─── TEXT SEGMENT
I am very deliberately avoiding discussing the policy of Omar in implementing Sharia as the Caliphate, as this is a very different issue than what we are discussing and would take us to far off topic.

In regards to reliance on our own experience, understanding to explain Quran, here is an interesting discussion on this topic from one of the most well-know and respected Mufasireen, Sayed Tabatabai, author of "Al-Mizan". In his forward to this book, he writes,

" In this life we are surrounded by matter; even our senses and faculties are closely related to it. This familiarity with matter and material things has influenced our mode of thinking. When we hear a word or a sentence, our mind races to its material meaning. When we hear, for example, the words, life, knowledge, power, hearing, sight, speech, will, pleasure, anger, creation and order, we at once think of the material manifestations of their meanings. Likewise, when we hear the words, heaven, earth, tablet, pen, throne, chair, angel and his wings, and Satan and his tribe and army, the first things that come into our minds are their material manifestations....

In this way, we jump to the familiar (which most often is material) meaning of every word. And it is but natural. Man has made words to fulfil his social need of mutual intercourse; and society in its turn was established to fulfil the man's material needs. Not unexpectedly, the words became symbols of the things which men were connected with and which helped them in their material progress

But we should not forget that the material things are con­stantly changing and developing with the development of expert­ise. Man gave the name, lamp, to a certain receptacle in which he put a wick and a little fat that fed the lighted wick which illumi­nated the place in darkness. That apparatus kept changing until now it has become the electric bulb of various types; and except the name "lamp" not a single component of the original lamp can be found in it.
──────
─── SUPPLIED MATERIAL
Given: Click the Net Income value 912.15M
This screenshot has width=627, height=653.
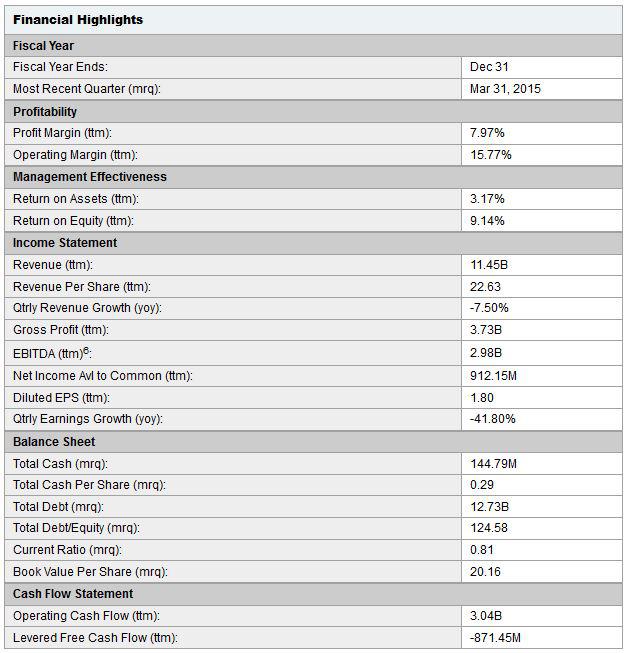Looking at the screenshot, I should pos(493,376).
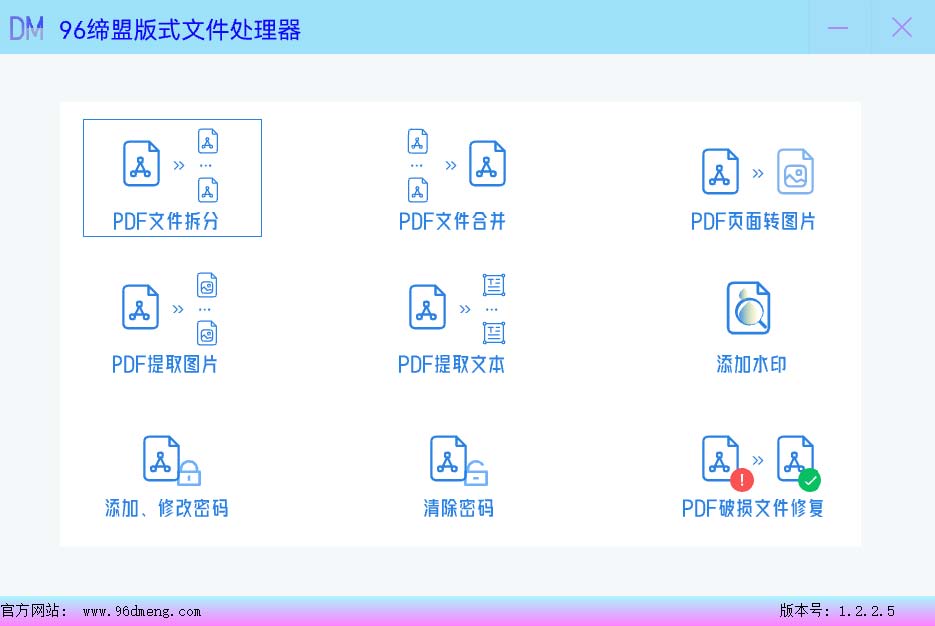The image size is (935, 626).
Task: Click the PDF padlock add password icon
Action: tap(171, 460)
──────
─── SUPPLIED MATERIAL
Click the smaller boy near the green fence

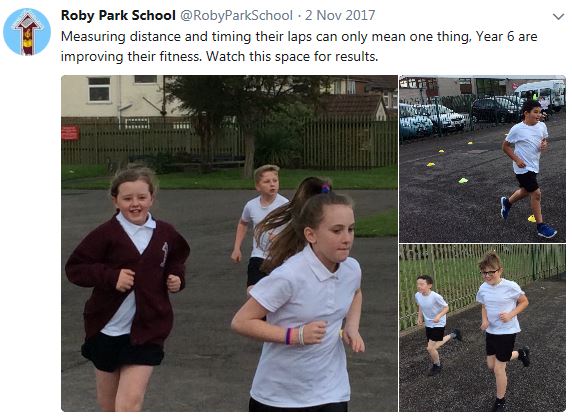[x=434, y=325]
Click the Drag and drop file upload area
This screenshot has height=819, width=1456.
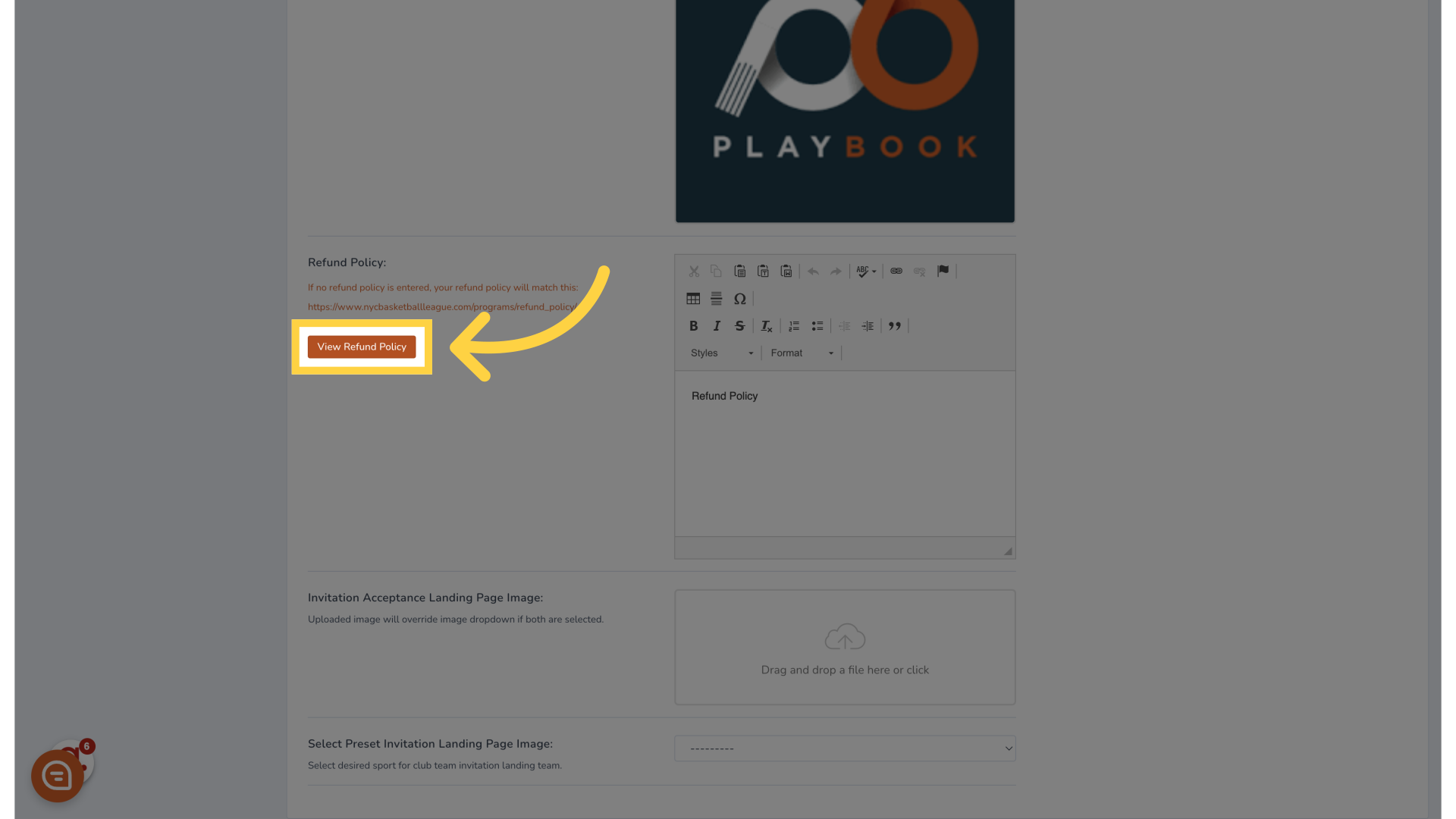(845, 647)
──────
─── SUPPLIED MATERIAL
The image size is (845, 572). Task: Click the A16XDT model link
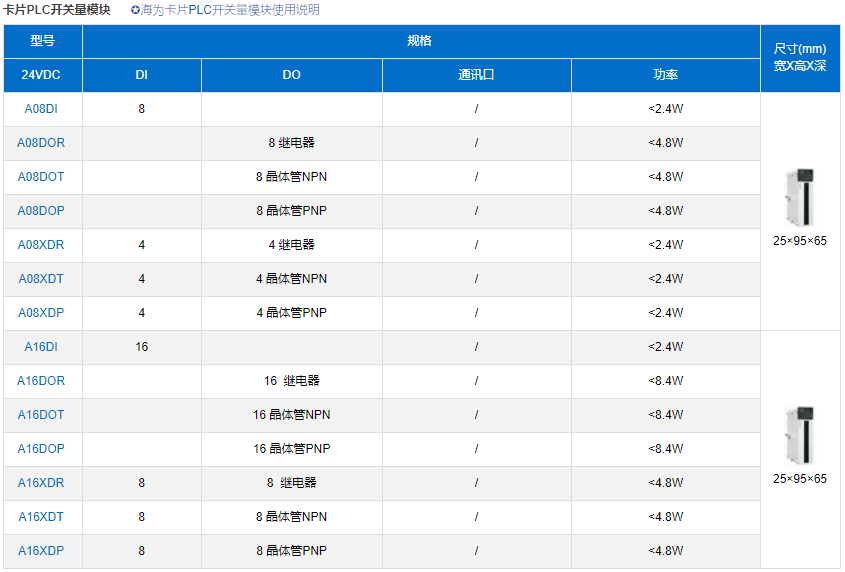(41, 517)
──────
- **EXERCISE OBJECTIVE**: What parts of the original lamp does the passage on interpreting the Quran describe? The records are unrelated to the passage and stand on their own.

- **ANSWER**:
- a receptacle
- a wick
- a little fat